Of course, everything happens and stays only on each user's phone, respecting their privacy.

"I've used the words on device intelligence a couple of times, and that's really important," says McCormack. "We know your photos are extremely personal, so they're only ever processed on your device. Apple doesn't access your photos and videos and doesn't ever use them for any kind of research and development. They're yours and yours alone."

What is “best”?

Many of the automatic phone selections powered by AI revolve around the device's ability to discern and select the best pictures for each given collection. But what do we exactly mean by "best," and who teaches the machine what to select and how?

"There is no definitive answer on this, as it's still an ongoing journey," says McCormack. "Nonetheless, there are tons of signals we understand about the content inside your library, and we use those to craft the entire experience.

We start with the obvious technical aspects:' Is it a decent picture? Are the eyes open? Is the person smiling? Is it a sharp photograph', etcetera, etcetera. 
On-device intelligence can also help you figure out who your important people are, and that's usually a very strong indicator that those are the pictures that are most important to you."

By putting together all these indicators and understanding the relationship between the photos and the subject, using external on-device metadata such as time, location, contacts, and more, the app can understand what the "most significant" pictures are for each user.

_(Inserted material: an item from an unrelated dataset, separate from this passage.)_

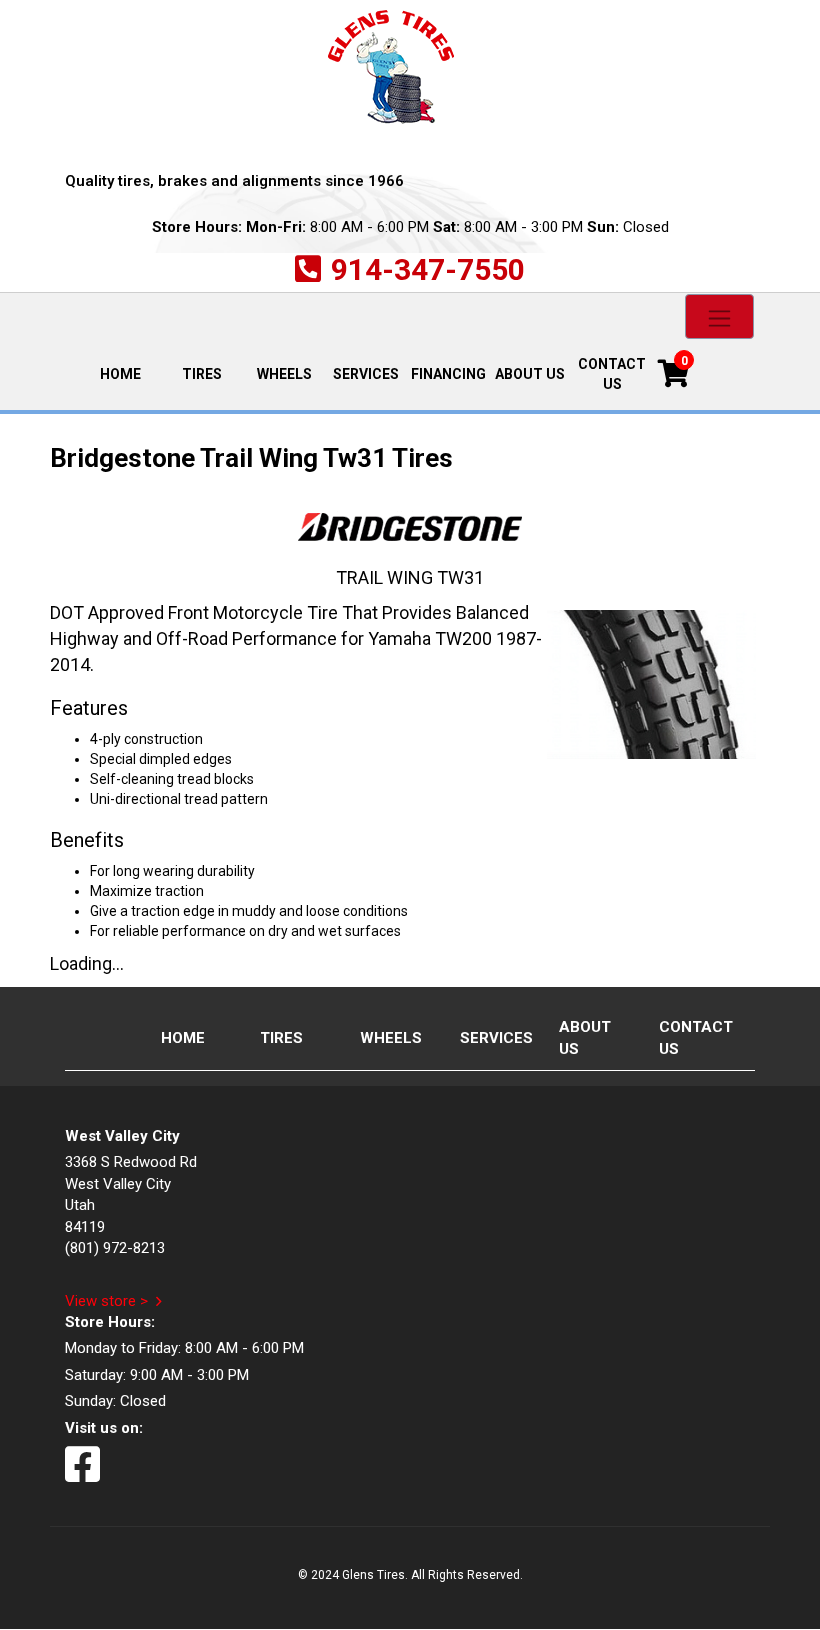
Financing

"It's not necessarily a value judgment on the best photograph per se. It's a value judgment on for what we want this photograph to do right now", explains McCormack, "which is to delight you on the photos widget as you're on your way to some other app or presenting you a surprising collection that helps you relive a beautiful memory, and so on." 

One point that wasn't clear to us is why these tools should not be used to help users trim down their excessively sized libraries. If the iPhone can understand what pictures matter most to us, why can't we get rid of the others?

"Because you'll never know when a picture might become important to you. The whole point of this redesign is exactly that: stop the doom scrolling so that you can keep all the photos you ever took and never have to throw anything away. But we'll get you to where you want to get to as quickly as possible, filtering and selecting for the content that really matters".

A truly personal app

As in previous radical redesigns, the new Photos has received somewhat divisive feedback from its user base. The most vocal critics decry a departure from the simplicity of the previous Photos app, while the enthusiasts cheer for the complete overhaul of the former UI.

What's interesting with the new Photos is that the ability to customize the experience to an almost non-Apple degree is also baked in. The entire view with the grids and collections can be reorganized and personalized completely. The goal was to create an app that, despite having to deal with billions of different photo libraries, can dynamically adapt to every user's needs. 

"No matter how big your photo library is, you might be somebody who really cares about the photos of your dog or your children and the people in your life," says Huff. "With this new design, you can elevate those to the carousel or make those pinned collections right at your fingertips."

The goal aligns with the mantra of full-on customization that underpins the entire iOS 18 launch, perfectly summed up by the snazzy slogan Apple picked for its marketing preview — "Yours. Truly". 

"Because we know we've got so many different types of Photos users, especially with the heritage of this app and our global scale," says Sorrentino," we wanted to make sure that photos are your most personal content, becomes your most personal app. Once the new app will be out, it'd be really delightful to see how different it will adapt to become on each and every users' iPhone, feeling customized and personal to each one of them".